Fall-Spiced Nourish Bowl
This nourish bowl is full of gut-loving plants and fiber! The portions indicate low FODMAP portions for each ingredient. You can substitute other ingredients or increase portions, according to your own FODMAP tolerance.
What I love about this recipe is how the spices add a unique flavor combination to common plants you may already be eating. Playing with spices and flavors is a great way to prevent boredom with foods!
This recipe will create 4 portions and is super simple for meal prepping at the start of your week!
Ingredients:
Grain/lentil mix (1 c cooked brown rice + 1/2 c canned lentils + 1/2 c cooked quinoa)

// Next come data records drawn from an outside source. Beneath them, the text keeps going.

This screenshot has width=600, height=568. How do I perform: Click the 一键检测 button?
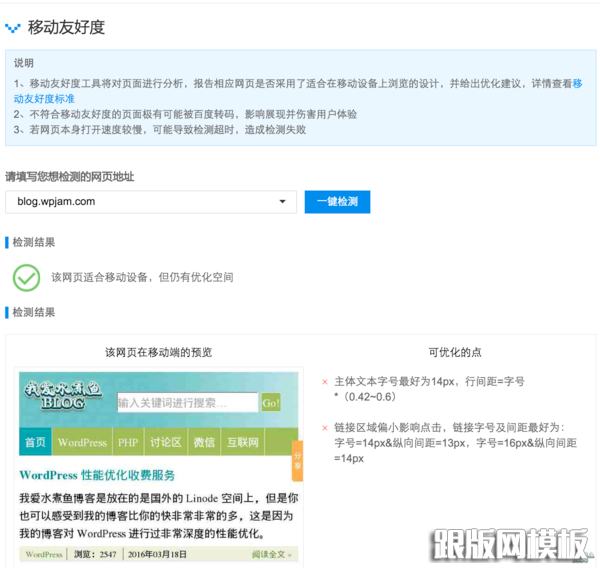pyautogui.click(x=337, y=201)
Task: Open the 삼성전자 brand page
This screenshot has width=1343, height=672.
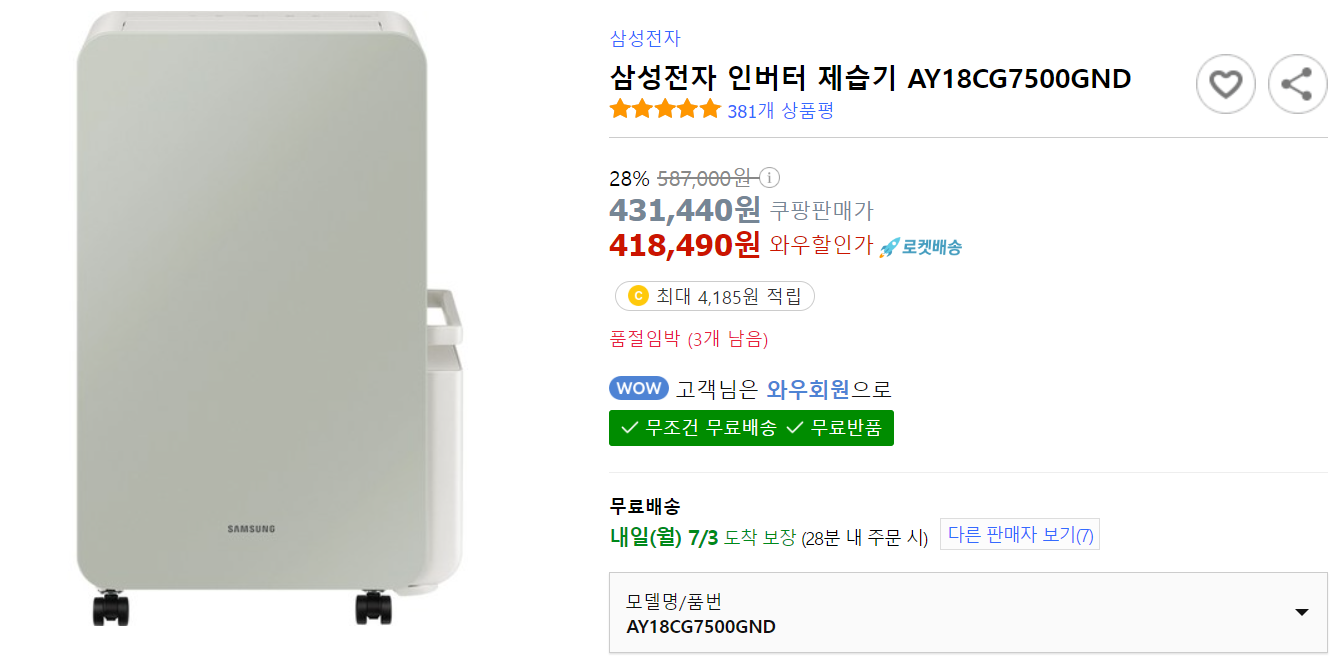Action: [644, 38]
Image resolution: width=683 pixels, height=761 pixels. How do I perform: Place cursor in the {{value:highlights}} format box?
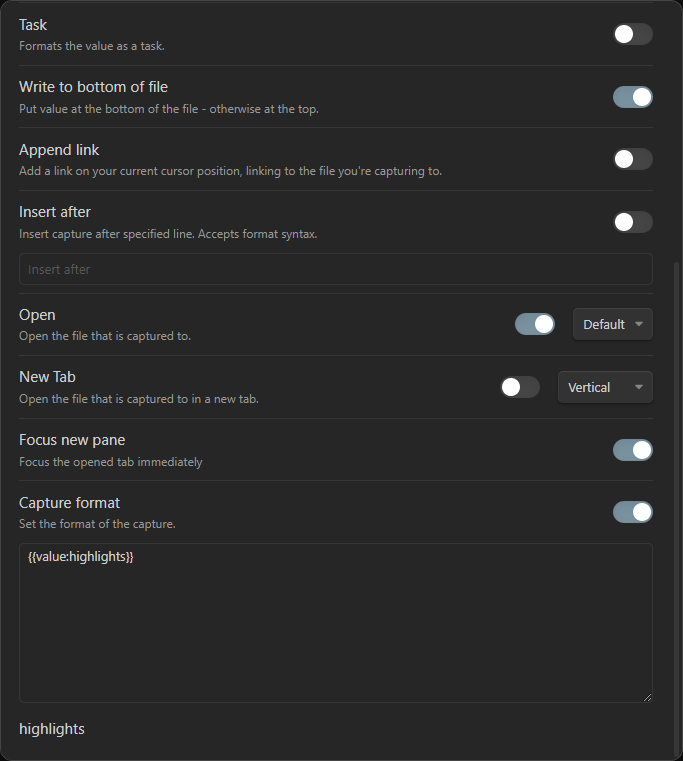click(x=336, y=623)
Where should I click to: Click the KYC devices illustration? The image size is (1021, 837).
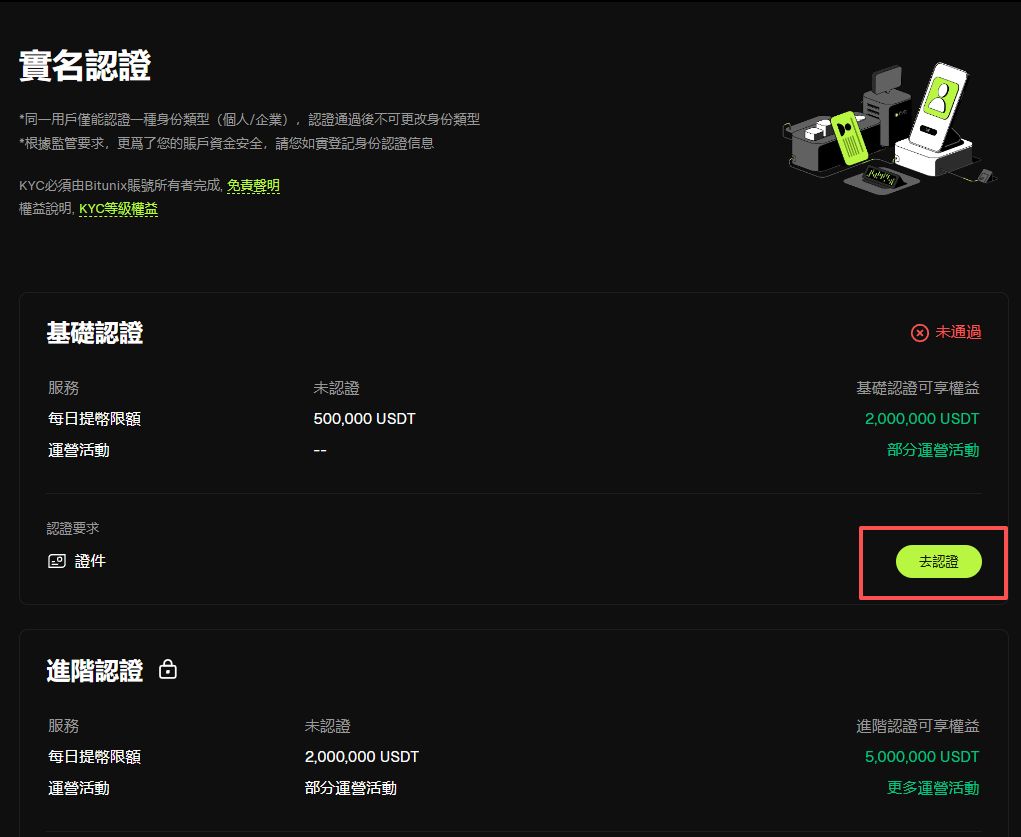pyautogui.click(x=889, y=126)
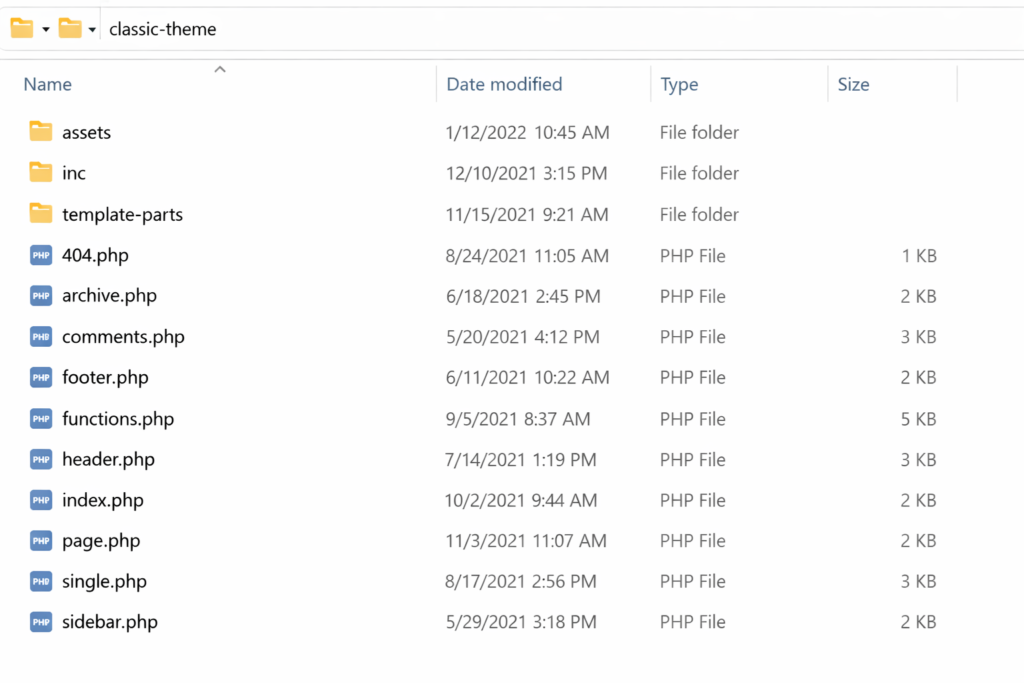Click the 404.php PHP file icon

(41, 255)
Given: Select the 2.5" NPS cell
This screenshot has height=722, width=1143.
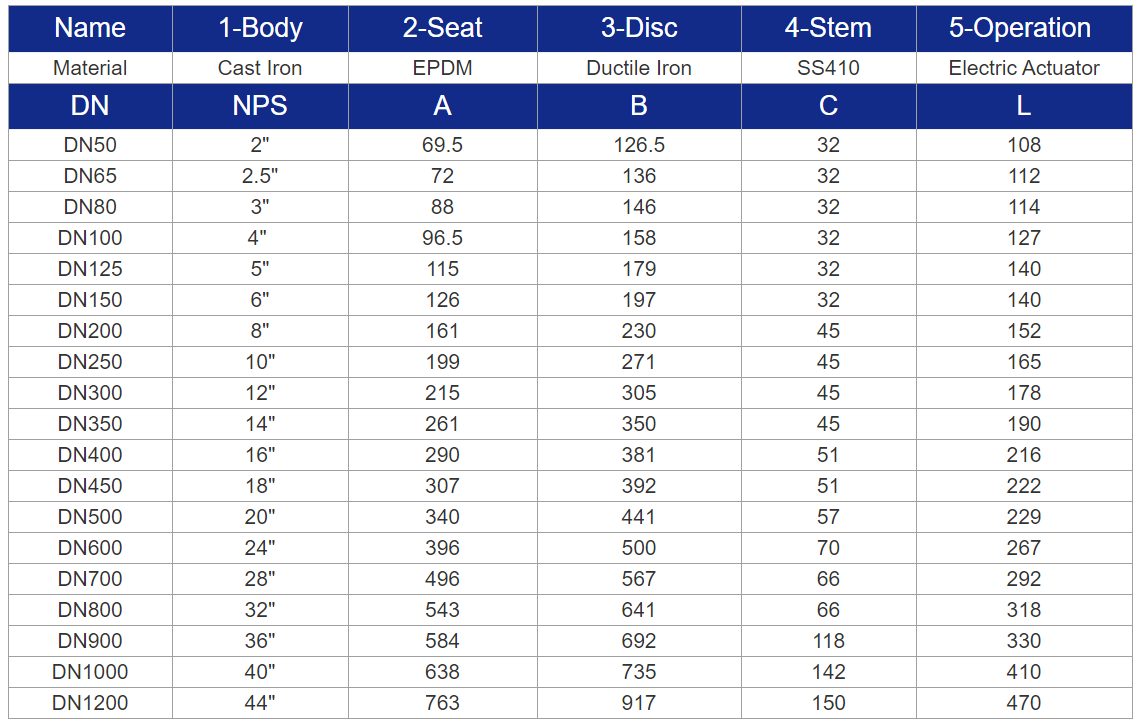Looking at the screenshot, I should tap(260, 176).
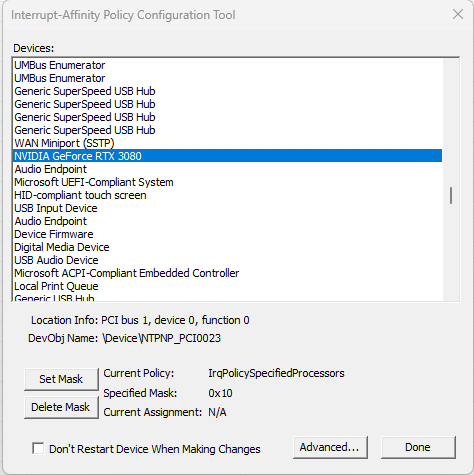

1 Tbsp garlic-infused olive oil*
Salt & pepper, to taste
1/2 tsp cinnamon
1 medium parsnip, cubed
1 small-medium sweet potato, cubed
8 total brussel sprouts, halved (2 are low FODMAP!)
1 1/2 c chopped kale
1/4 c chopped leek leaves
1/2 c pumpkin seeds
Spiced Tahini Sauce:
1/3 c tahini
1/4 c garlic-infused olive oil*
1 Tbsp maple syrup
1/4 tsp nutmeg
1/2 tsp cinnamon
2 tsp lemon juice
*Affiliate link: use code ERINFODY15 to save 15% on your first Fody Foods order.
Directions:
Preheat oven to 375 F. Prepare your grain mix, add a small amount of salt and pepper, then set aside. Toss parsnip, sweet potato, and brussels sprouts in olive oil, salt, pepper, and cinnamon, then lay flat on a baking sheet. Roast for 20-25 minutes, until brussels are browned and sweet potatoes are cooked through.
While vegetables are roasting, heat a skillet over medium. Saute kale and leek leaves, with a small amount of salt, until softened. Make your dressing by mixing all ingredients together.
Prepare each bowl with around 1/2 c grain mix, 1 c roasted veggies (only 2 total brussels sprouts per serving), 1/2 c green mix, 2 Tbsp pumpkin seeds, and 2-3 Tbsp dressing. Serve warm.